The party goes on, day and night, to include a fair day, cabarets, comedy, theater, and music. The celebration is unique in that it has the same flavor as a classic Mardi Gras festival with a twist of LGBT art and messages of acceptance. No other Pride event has the scope of activities and attractions that the Sydney Mardi Gras boasts. The Fair Day and other local parties unite the LGBT community and encourage all to join in the music, talent, and fun. There are concerts, marathons, activities for families, wine-tasting events, classes, and theater productions, along with other festivities (See Figure 3). The Mardi Gras is so popular with the LGBT community because it offers three weeks of non-stop fun throughout the city compared to a one day pride parade lasting a block. It is bursting with light and love and eccentric beings from around the world expressing their unique beauty.

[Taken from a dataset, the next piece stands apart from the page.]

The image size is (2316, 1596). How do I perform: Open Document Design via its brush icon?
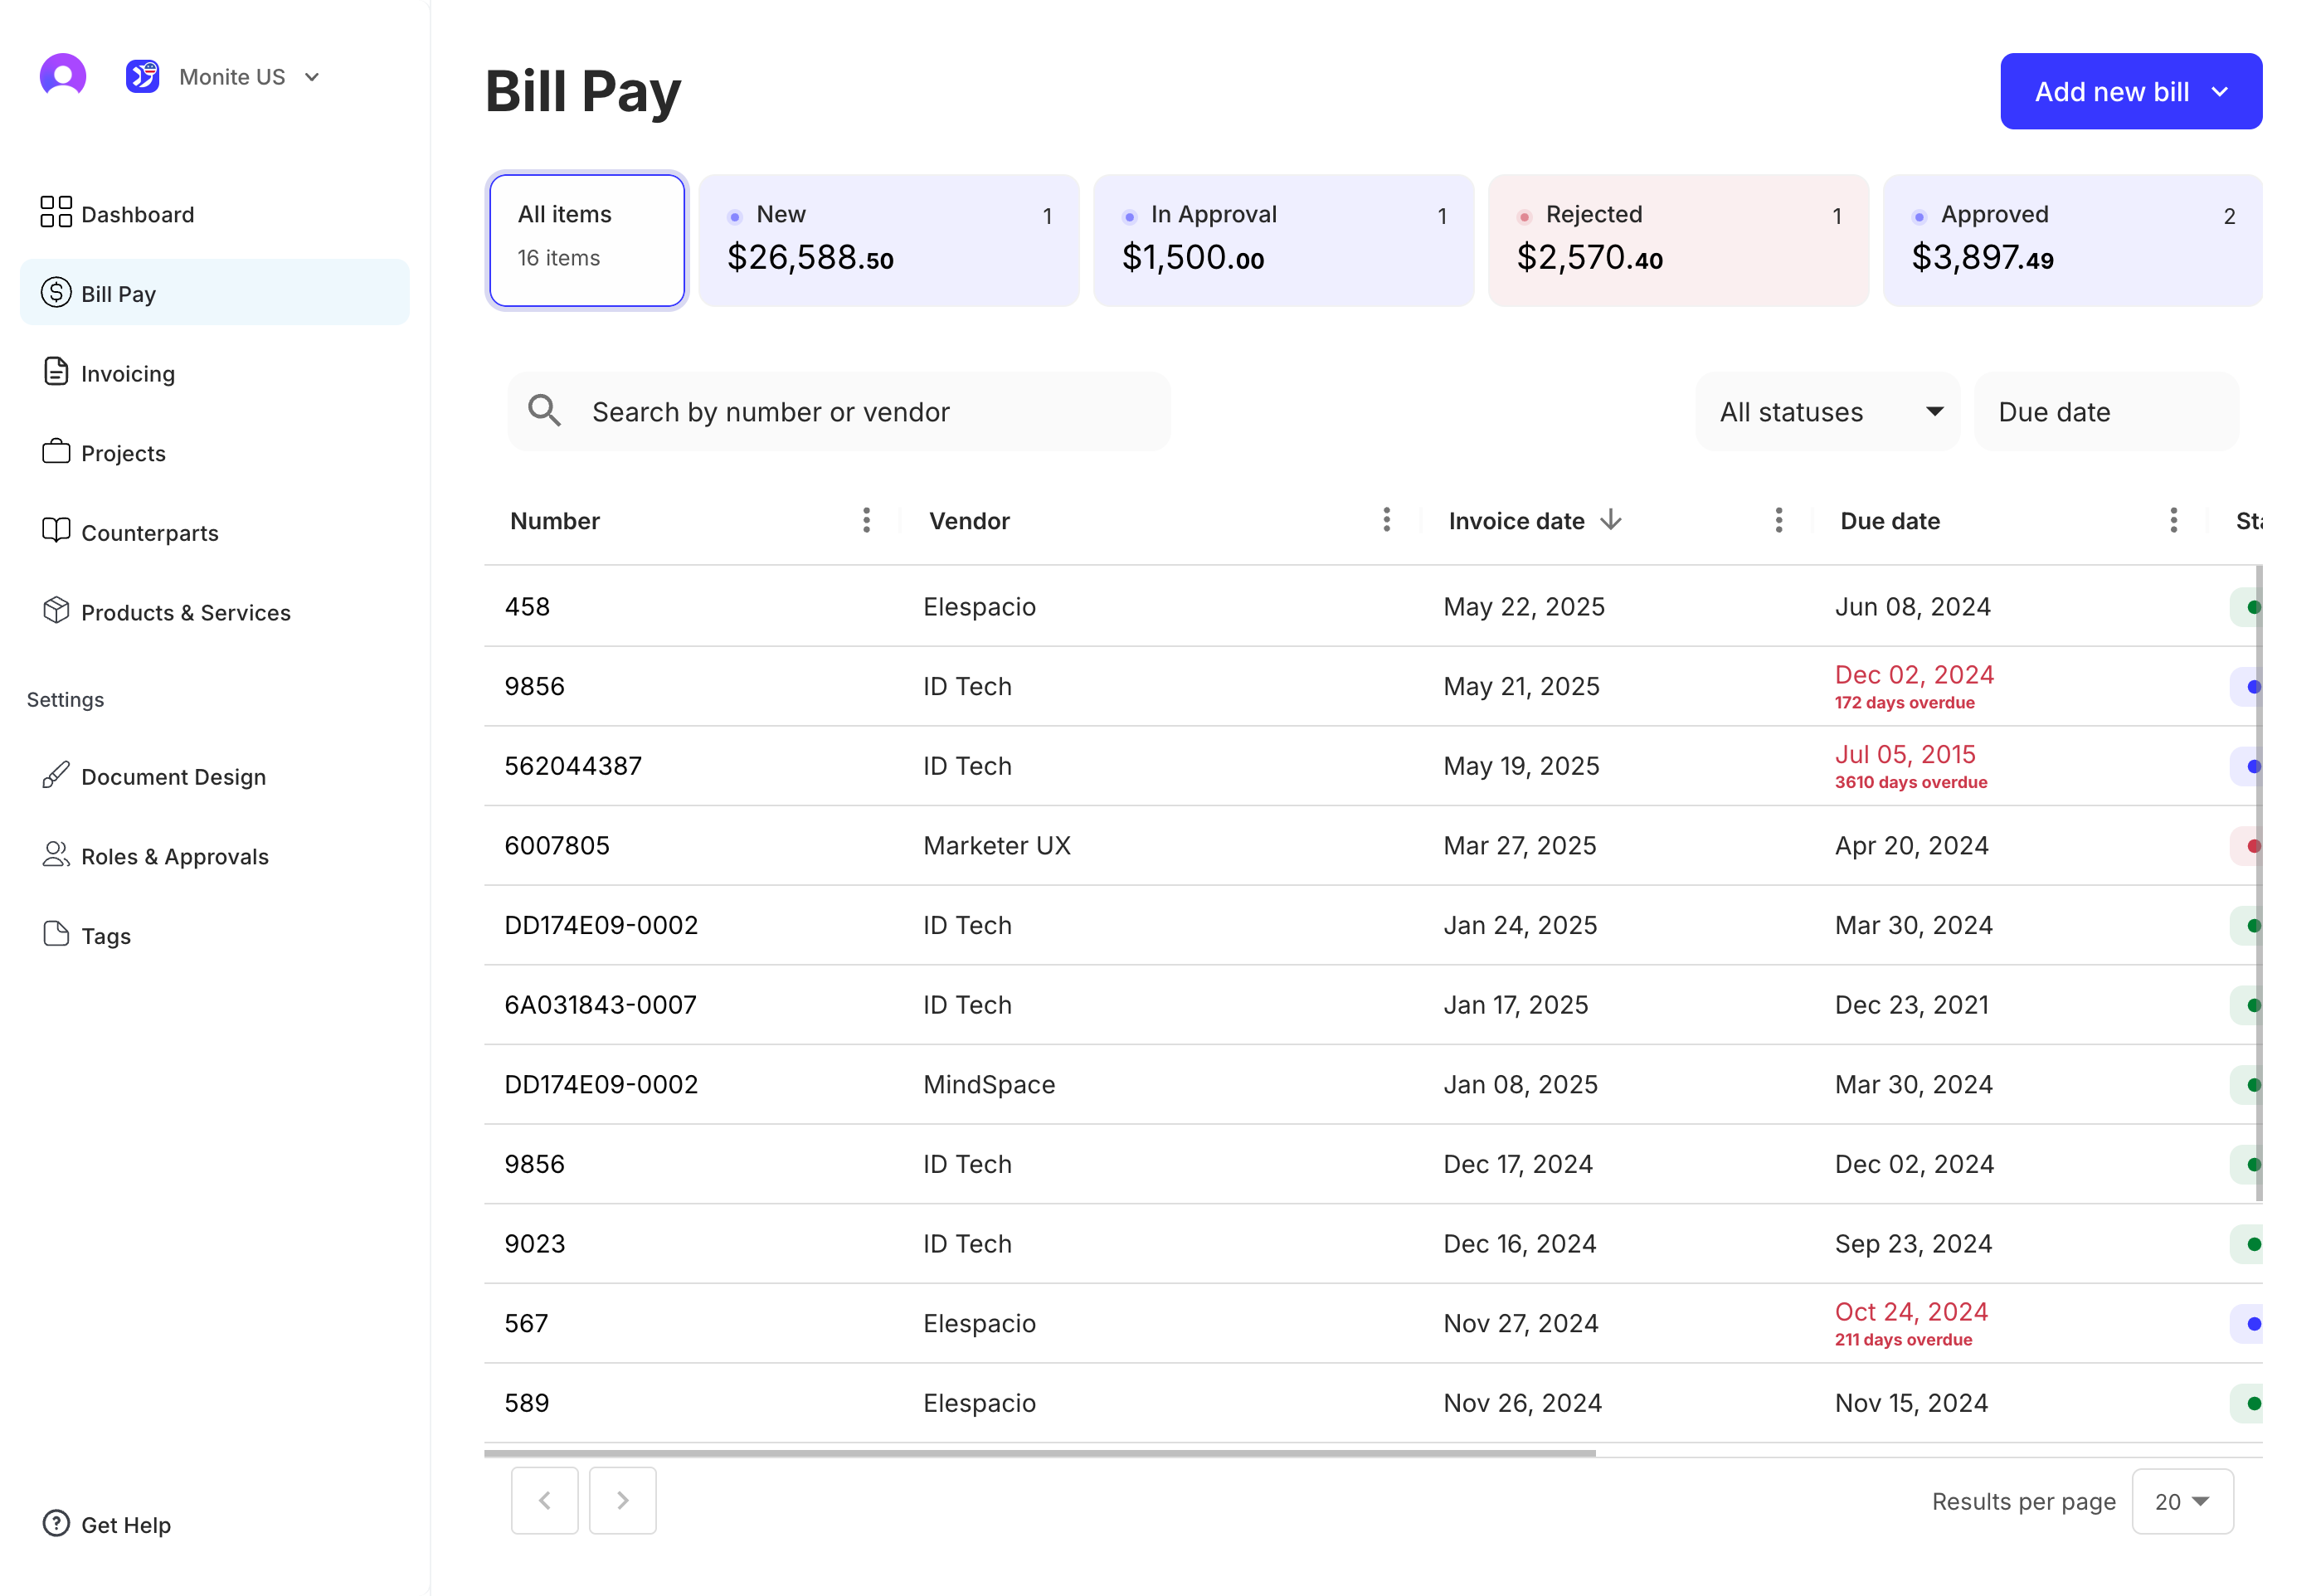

The Sydney Mardi Gras festival has the support of many but also faces criticism and opposition. The celebration and its economic impact have gained the attention of the public and politicians alike. Unlike any other Gay Pride event in the world, the government has decided to provide funding for the Sydney Mardi Gras and include it in the New South Wales Master Events Calendar. According to Tim Duggan, executive editor at HarperCollins, “the funding will allow Mardi Gras to secure more international and national float participation, more integration with the domestic and international marketing strategies of Tourism NSW, as well as securing existing and new media broadcasting opportunities.” With the funding, the Sydney Mardi Gras festival is already attracting more tourists and public participation. The sheer size of the celebration and government involvement expresses that its message has an impact on more than just the LGBT community.

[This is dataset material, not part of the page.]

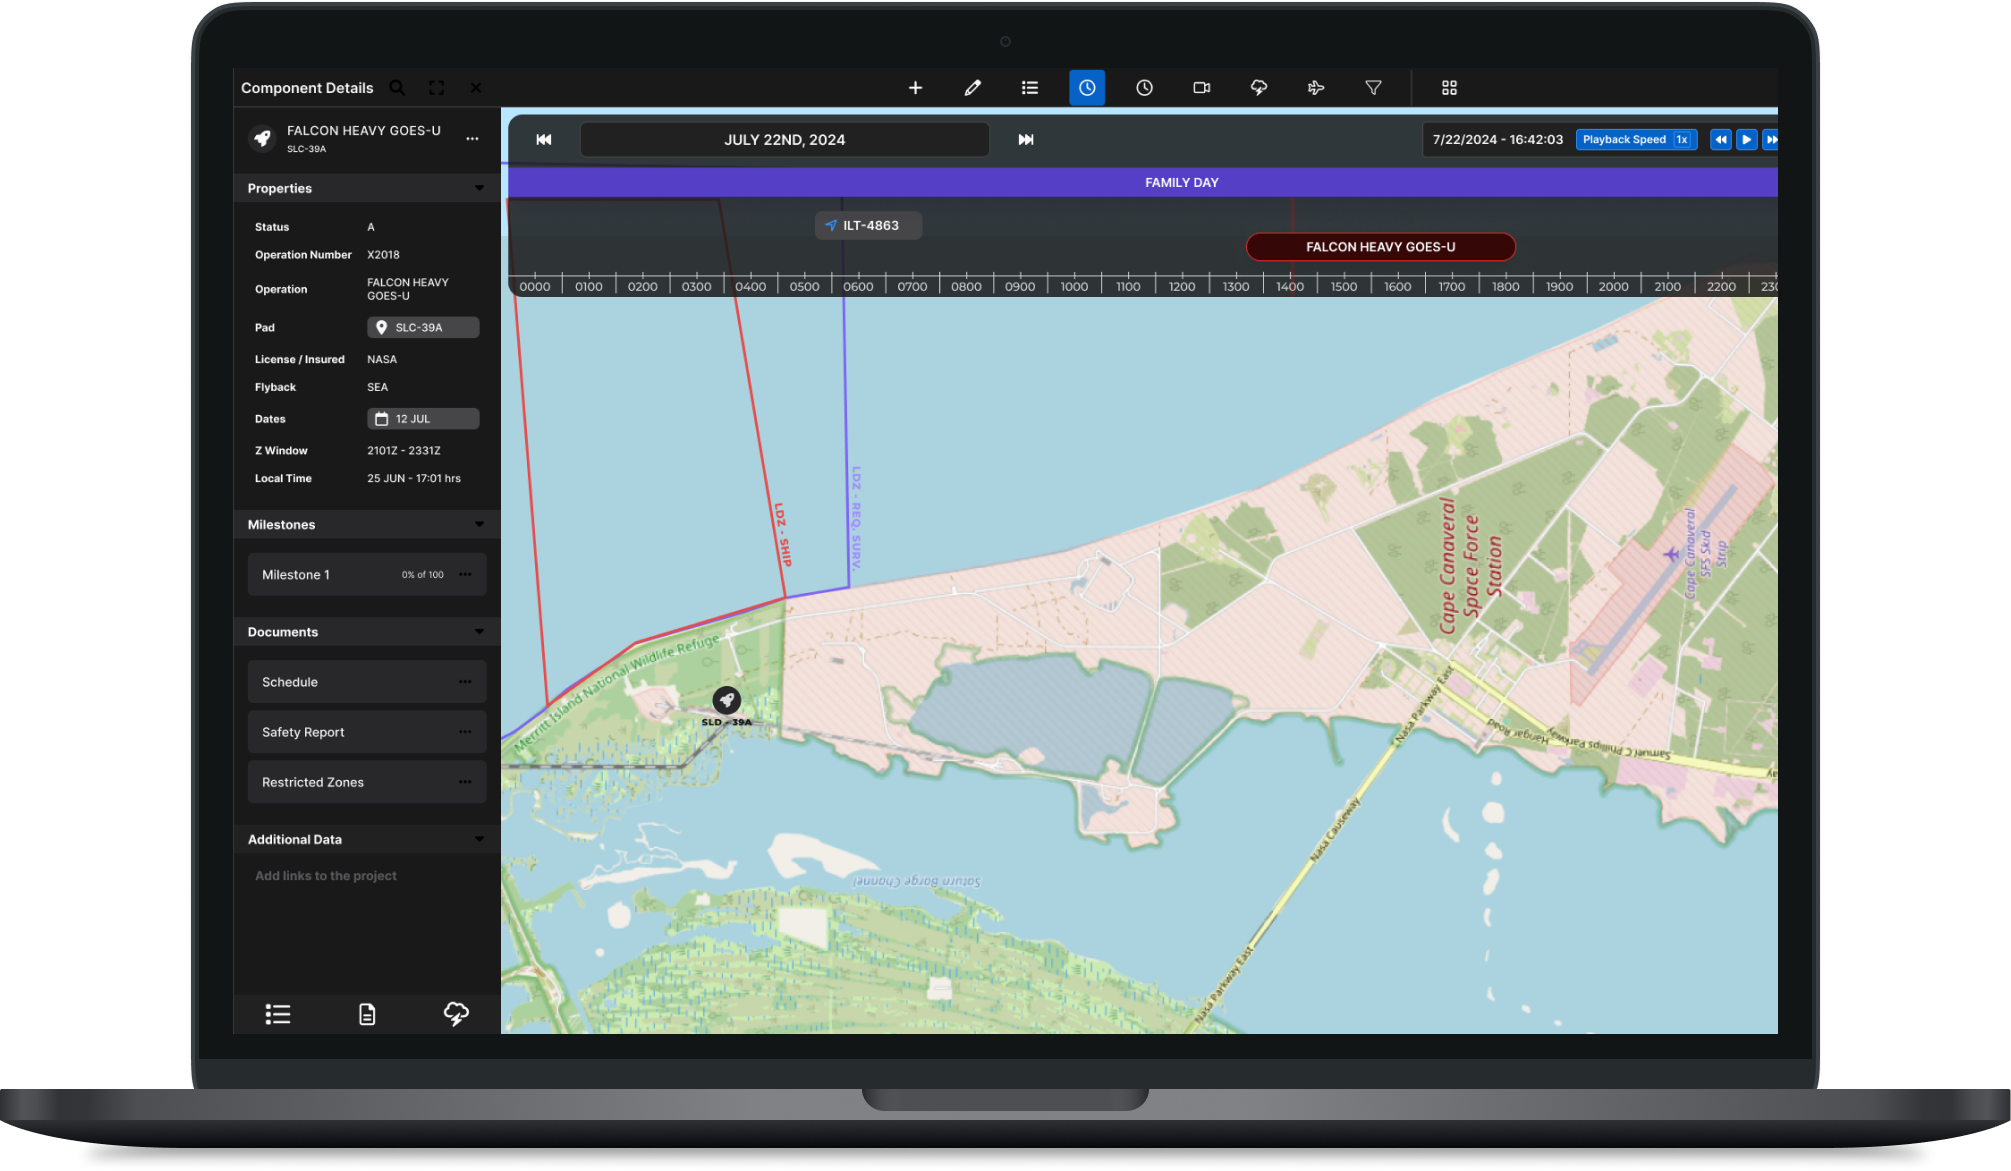Click the Playback Speed 1x button
The image size is (2011, 1171).
click(x=1636, y=140)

The festival’s message of sexual freedom and individuality has gained the support of most of the LGBT community and an array of unlikely followers, but many still disagree with the annual event. Since homosexuality is not revered in many cultural practices and religions and is in fact condemned, various religious groups, anti-gay activists, and some politicians protest against the Mardi Gras festival. One minister of an Australian church prays for rain on the day of the Sydney Mardi Gras parade. Even with the opposition and criticism of the festival, the Sydney Mardi Gras is determined to look past the naysayers and keep on celebrating universal love because that’s exactly what it’s done for 35 years.

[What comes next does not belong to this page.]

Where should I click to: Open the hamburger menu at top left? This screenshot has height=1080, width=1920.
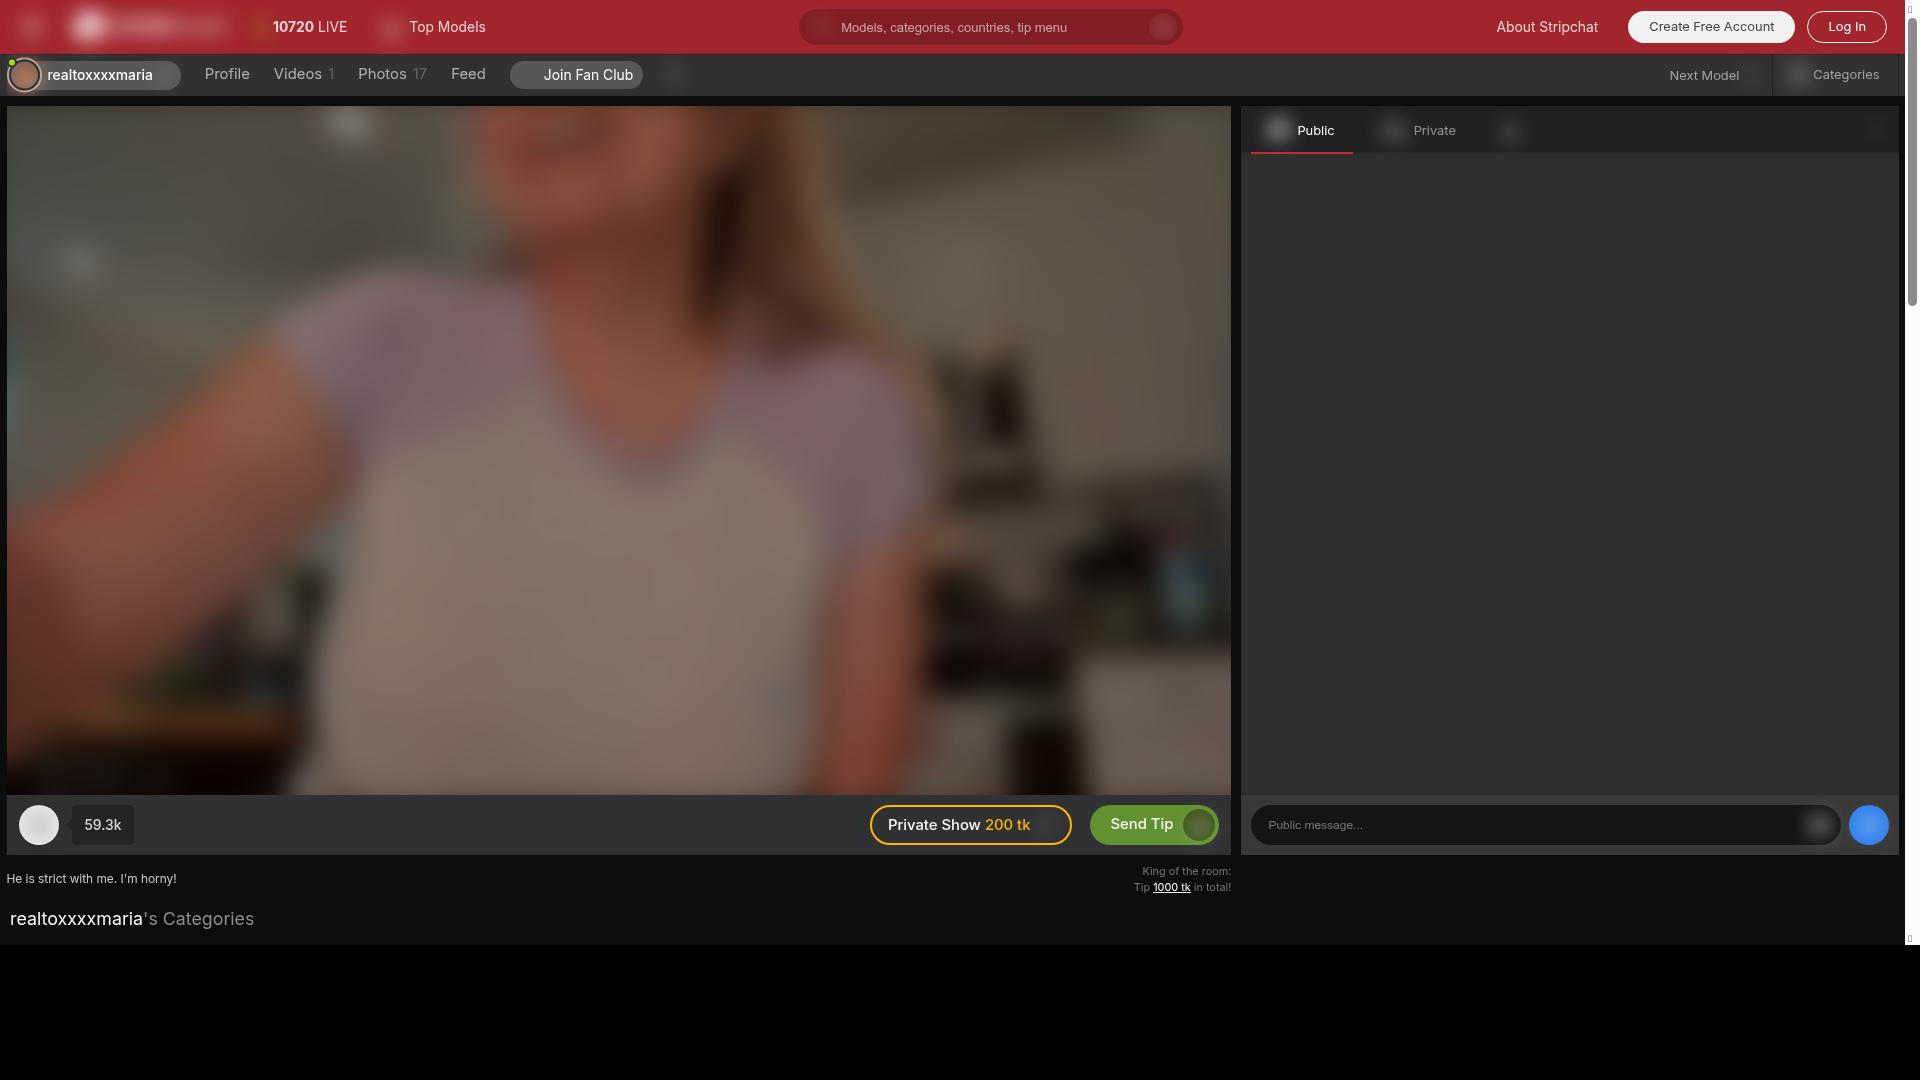point(31,27)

The Sydney Mardi Gras is undoubtedly the world’s go-to social event for the LGBT community. The festival invites everyone to freely express their sexuality, individual styles, and unseen talents. Even though homosexuals have faced and are facing discrimination, the Mardi Gras is a place where all are accepted and recognized as beautiful. Our differences connect us, and the celebration of diversity will lead to a kinder and more loving world.